The data:
▬▬▬

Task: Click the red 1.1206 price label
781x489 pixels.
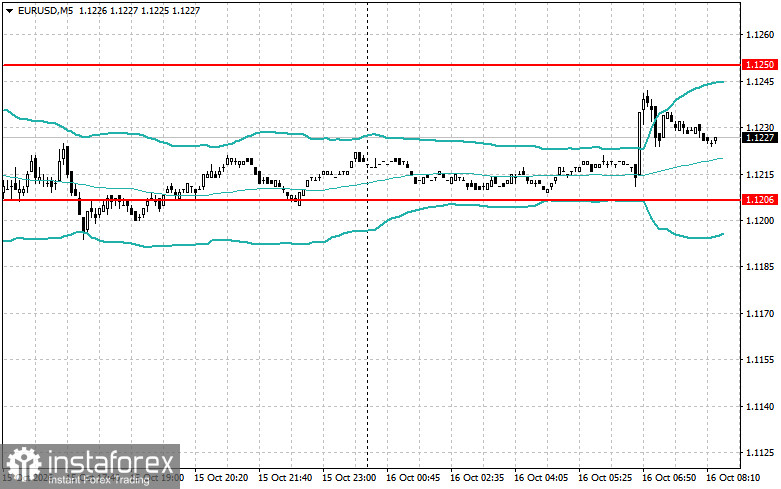Action: 759,200
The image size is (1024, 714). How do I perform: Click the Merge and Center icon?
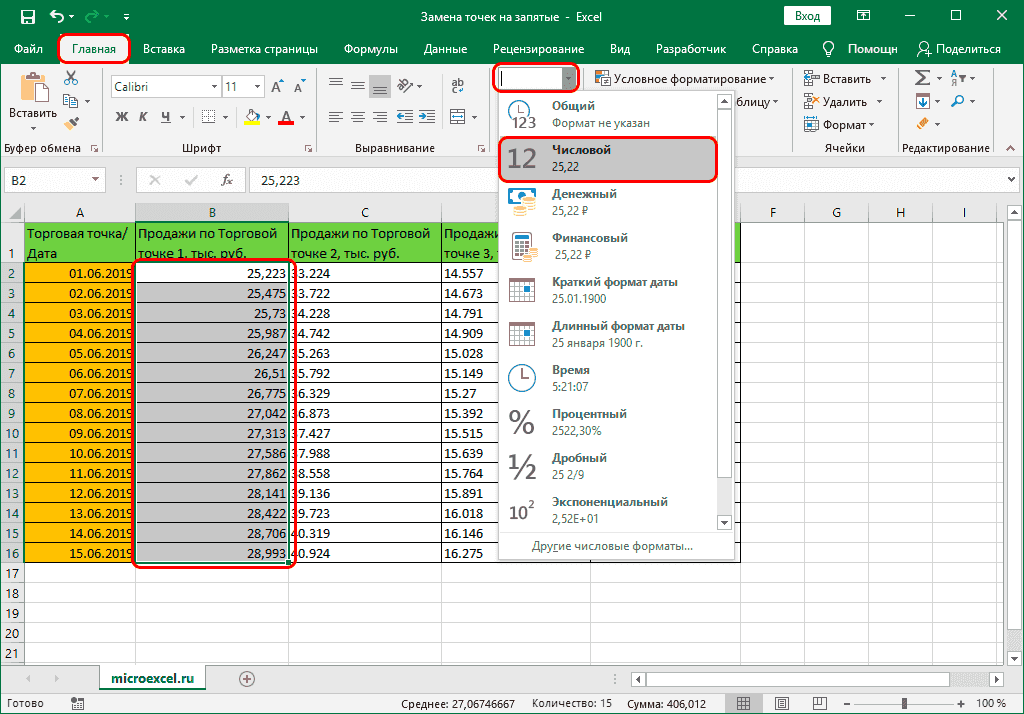pos(456,117)
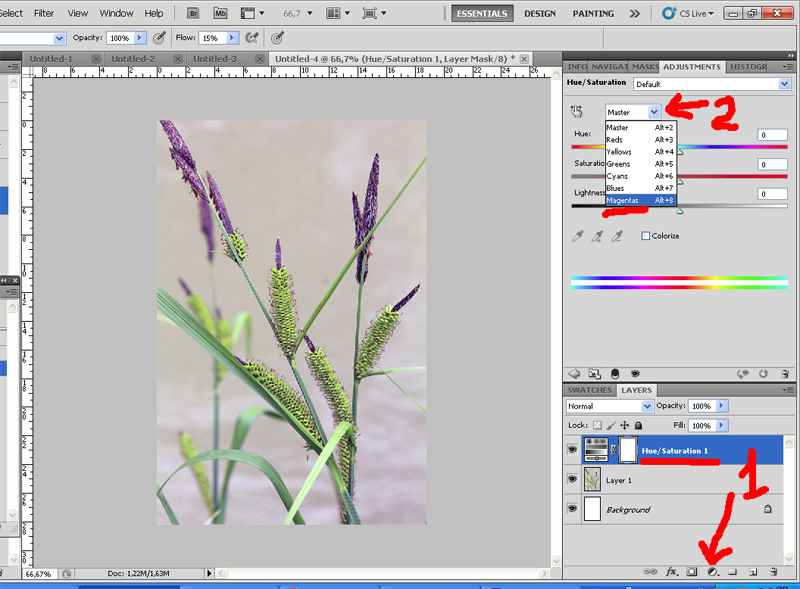Open Mini Bridge with the Mb icon
Image resolution: width=800 pixels, height=589 pixels.
coord(220,14)
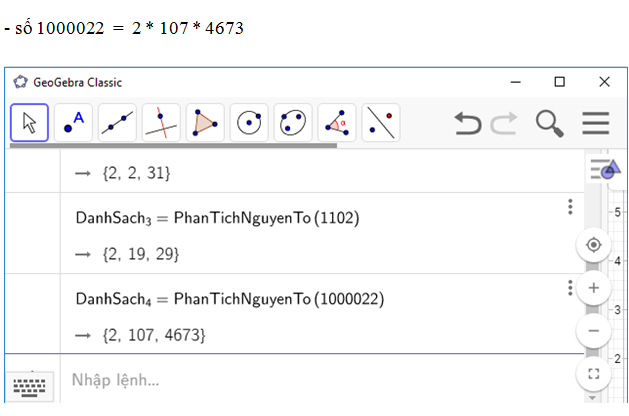Recenter the graphics view
The width and height of the screenshot is (629, 416).
tap(594, 245)
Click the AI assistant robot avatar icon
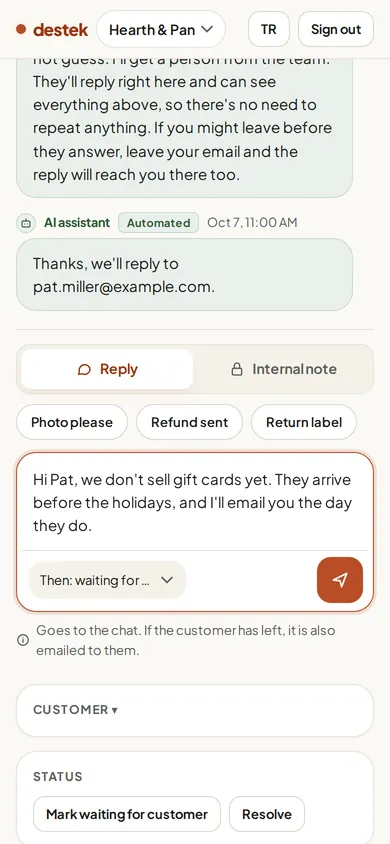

▬▬▬

Given problem:
Copy out the listing above word for word, omitting the pictures.

Task response:
Task: Click the red 1.1206 price label
781x489 pixels.
Action: 759,200
The image size is (1024, 714). How do I perform: Click the Merge and Center icon?
pos(456,117)
Open Mini Bridge with the Mb icon
Image resolution: width=800 pixels, height=589 pixels.
coord(220,14)
Recenter the graphics view
The width and height of the screenshot is (629, 416).
tap(594, 245)
Click the AI assistant robot avatar icon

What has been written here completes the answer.